In the matched descriptive comparison, pH and lactate remained robustly different after FDR correction, while highest intraoperative PASP, pulmonary valve VMAX, aortic valve VMAX, and heart rate were interpreted as exploratory signals. To reduce temporal bias, we separated a preoperative/peri-induction model from a secondary intraoperative monitoring model. In internal validation, the preoperative/peri-induction model achieved a repeated fivefold cross-validation AUC of 0.803 and a bootstrap optimism-corrected AUC of 0.813, with a Brier score of 0.151. The intraoperative monitoring model, which included highest intraoperative PASP, achieved a repeated fivefold cross-validation AUC of 0.853 and a bootstrap optimism-corrected AUC of 0.865, with a Brier score of 0.121.

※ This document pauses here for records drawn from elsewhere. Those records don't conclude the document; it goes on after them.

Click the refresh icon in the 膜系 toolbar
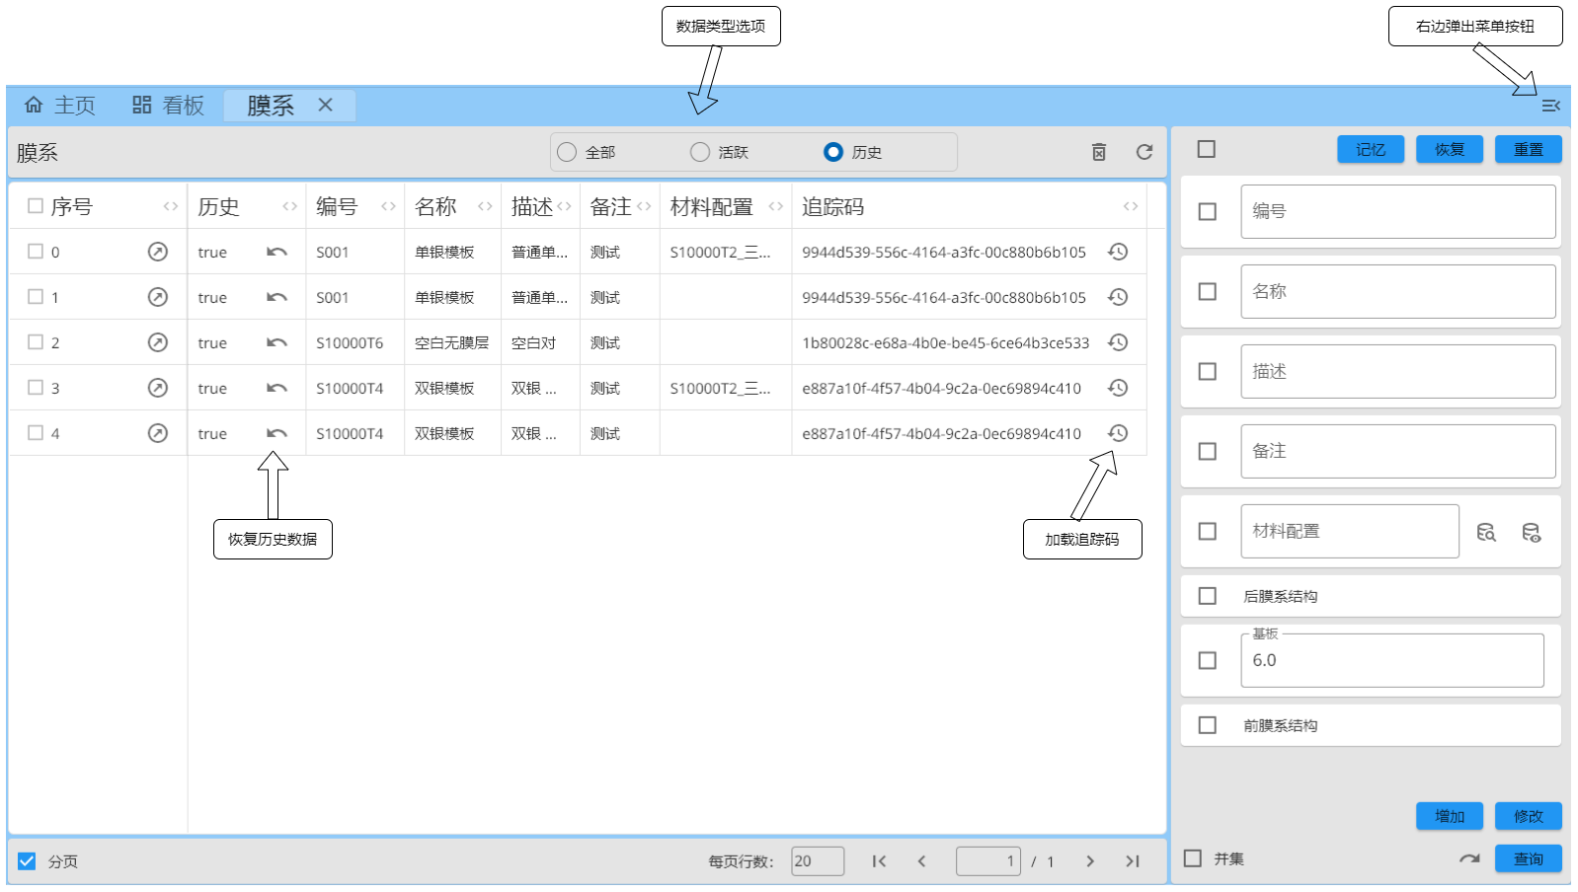This screenshot has width=1578, height=892. pyautogui.click(x=1144, y=152)
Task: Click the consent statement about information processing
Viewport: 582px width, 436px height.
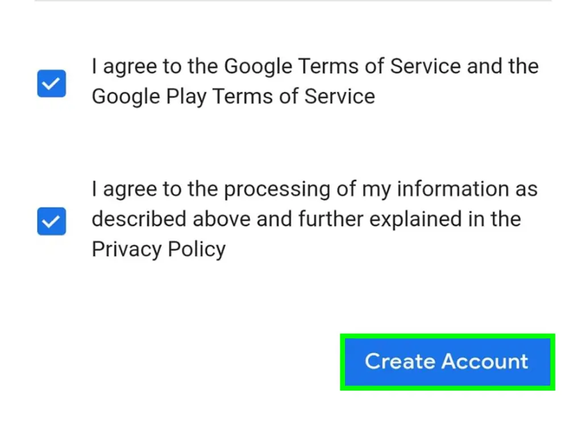Action: click(314, 219)
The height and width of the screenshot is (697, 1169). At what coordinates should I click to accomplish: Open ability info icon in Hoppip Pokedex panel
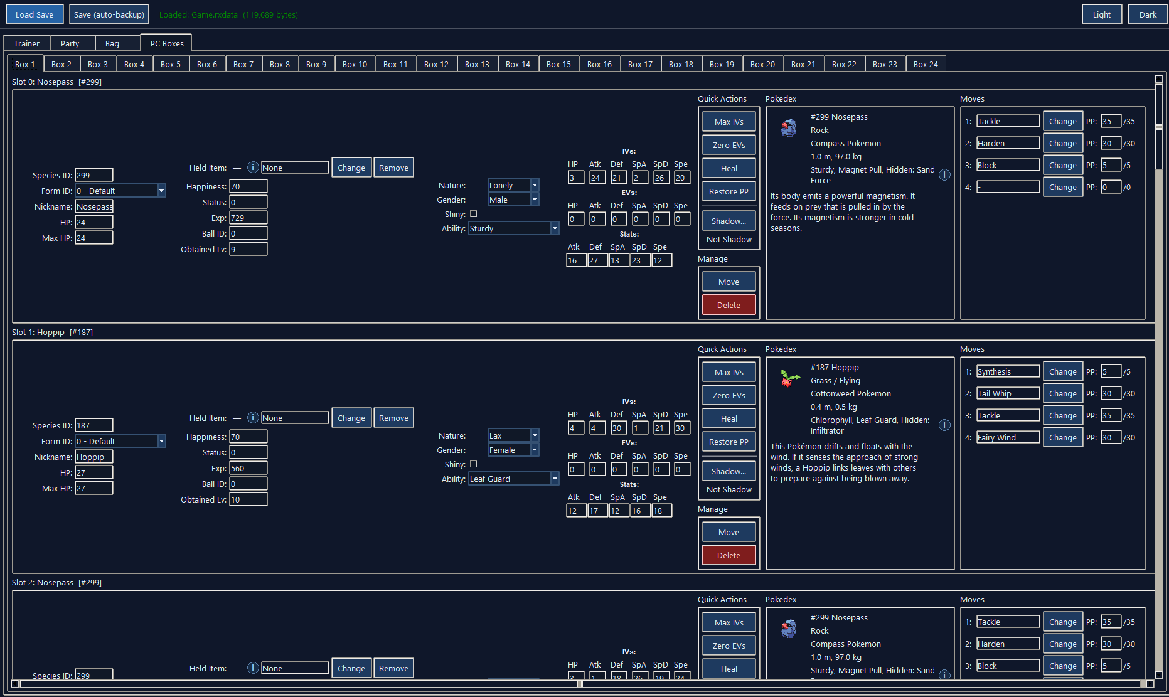(x=944, y=425)
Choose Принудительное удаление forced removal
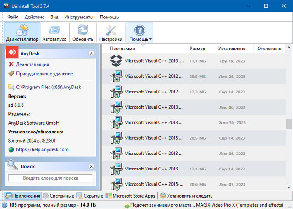This screenshot has height=209, width=293. click(44, 73)
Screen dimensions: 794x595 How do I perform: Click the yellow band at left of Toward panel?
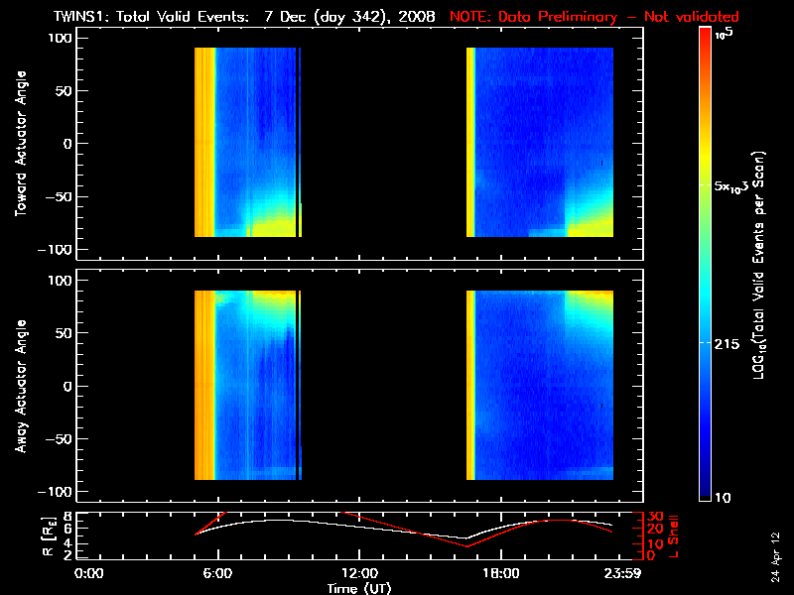click(x=204, y=144)
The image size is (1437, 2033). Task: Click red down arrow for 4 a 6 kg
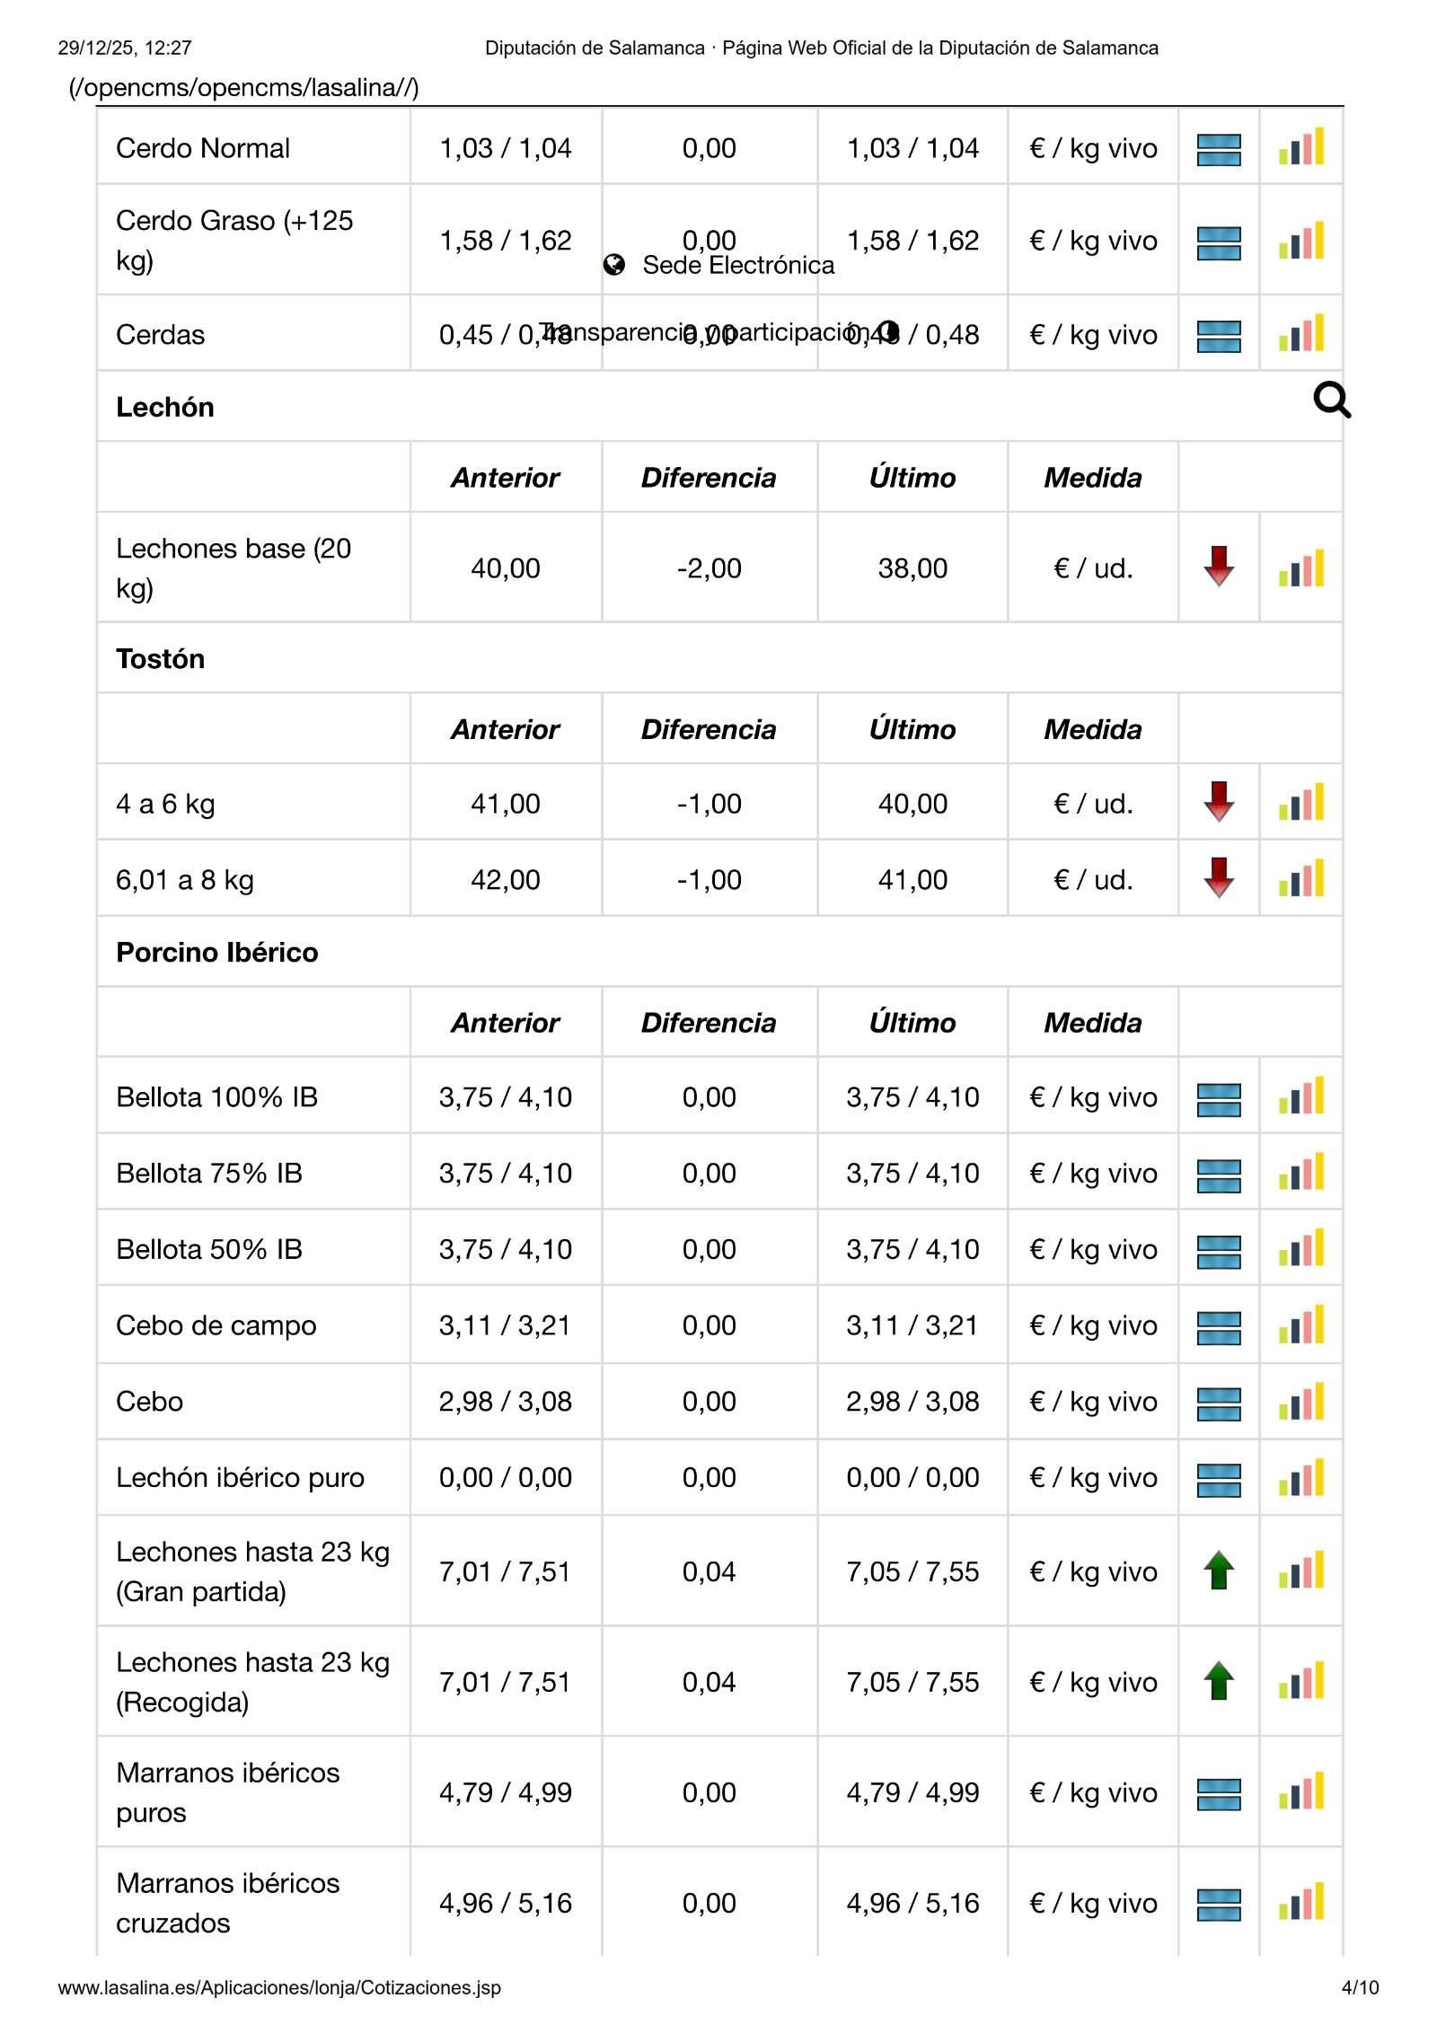point(1218,802)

Lower preoperative arterial pH, higher lactate, and dynamic intraoperative pulmonary pressure changes were associated with clinically documented circulatory decompensation in this exploratory single-center cohort. These internally assessed findings require external validation before clinical implementation.
PMID:
42401840
Bibliographic data and abstract were imported from PubMed on 05 Jul 2026.